Here’s the top ten predictors:
loess r-squared variable importance
only 20 most important variables shown (out of 56)
Overall
ManufacturingProcess32 100.00
ManufacturingProcess13 93.82
ManufacturingProcess09 89.93
ManufacturingProcess17 88.20
BiologicalMaterial06 82.61
BiologicalMaterial03 79.44
ManufacturingProcess36 73.85
BiologicalMaterial12 72.36
ManufacturingProcess06 69.00
ManufacturingProcess11 62.34
ManufacturingProcess31 56.39
BiologicalMaterial02 50.34
BiologicalMaterial11 48.53
BiologicalMaterial09 44.76
ManufacturingProcess30 41.87
BiologicalMaterial08 40.24
ManufacturingProcess29 38.54
ManufacturingProcess33 38.16
BiologicalMaterial04 36.92
ManufacturingProcess25 36.83
The manufacturing process variables continue to dominate the list. The same variables are found in both lists (in different orders of importance)
pls variable importance
only 20 most important variables shown (out of 56)
Overall
ManufacturingProcess32 100.00
ManufacturingProcess09 88.04
ManufacturingProcess36 82.20
ManufacturingProcess13 82.11
ManufacturingProcess17 80.25
ManufacturingProcess06 59.06
ManufacturingProcess11 55.93
BiologicalMaterial02 55.46
BiologicalMaterial06 54.64
BiologicalMaterial03 54.50
ManufacturingProcess33 53.91
ManufacturingProcess12 52.04
BiologicalMaterial08 49.76
BiologicalMaterial12 47.40
ManufacturingProcess34 45.47
BiologicalMaterial11 45.05
BiologicalMaterial01 44.18
BiologicalMaterial04 42.95
ManufacturingProcess04 39.94
ManufacturingProcess28 36.61
Part C
Plot the optimal single tree with the distribution of yield in the terminal nodes. Does this view of the data provide additional knowledge about the biological or process predictors and their relationship with yield?
set.seed(1)
cart_model <- train(Yield ~ ., data = train_df, method = "rpart",
trControl = trainControl("cv", number = 10),
tuneLength = 25)
fancyRpartPlot(cart_model$finalModel, sub="")

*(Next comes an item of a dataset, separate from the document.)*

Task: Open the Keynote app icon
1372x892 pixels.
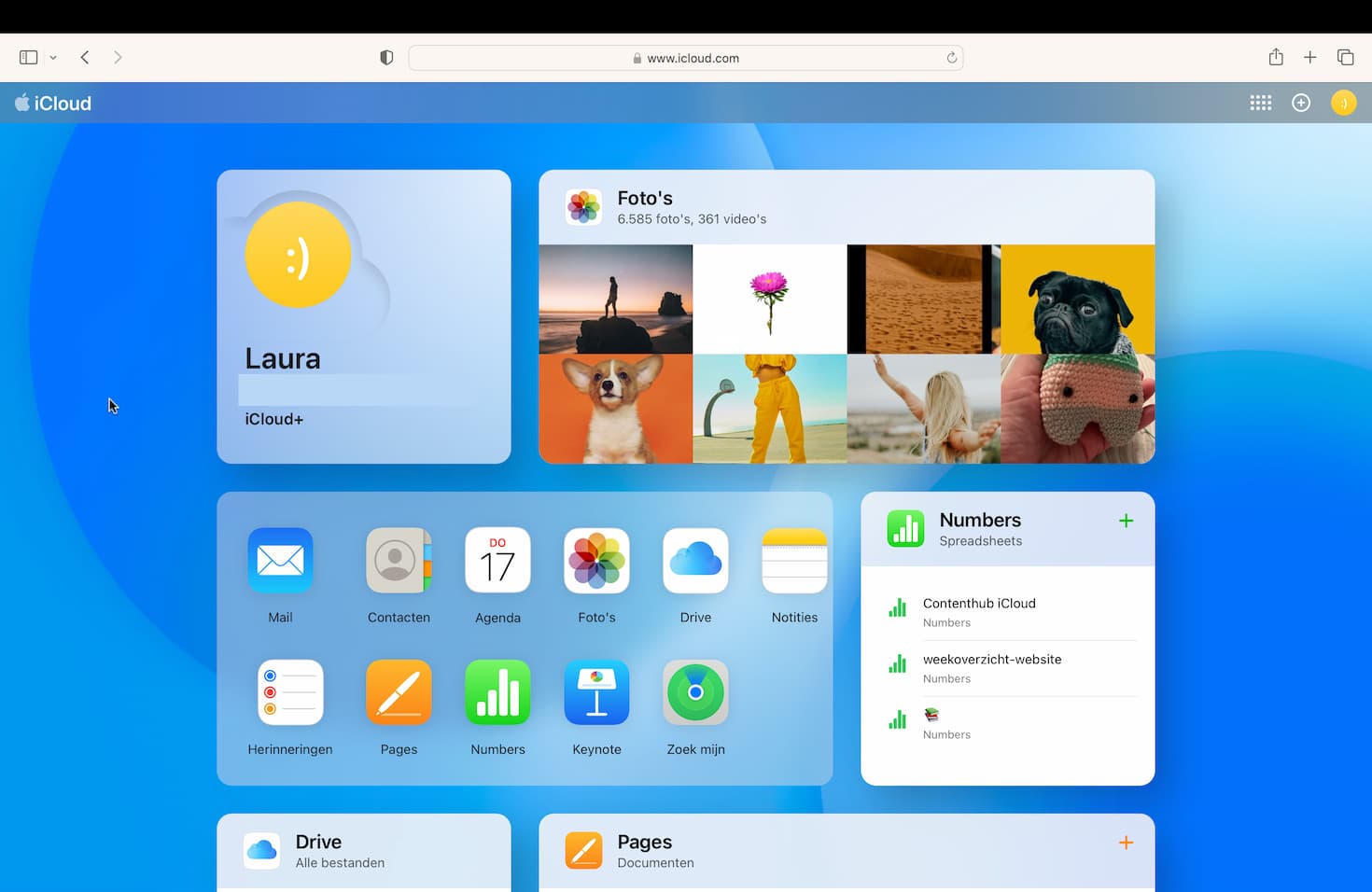Action: tap(596, 692)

This indicates that if you want to maximize yield, then the manufacturing process 32 must be greater than or equal to 0.19, process 13 < -0.85 and the Biological material 3 >= 0.49. This recipie will produce the greatest yield. Caution should be used however as this model is likely overfitting the training data.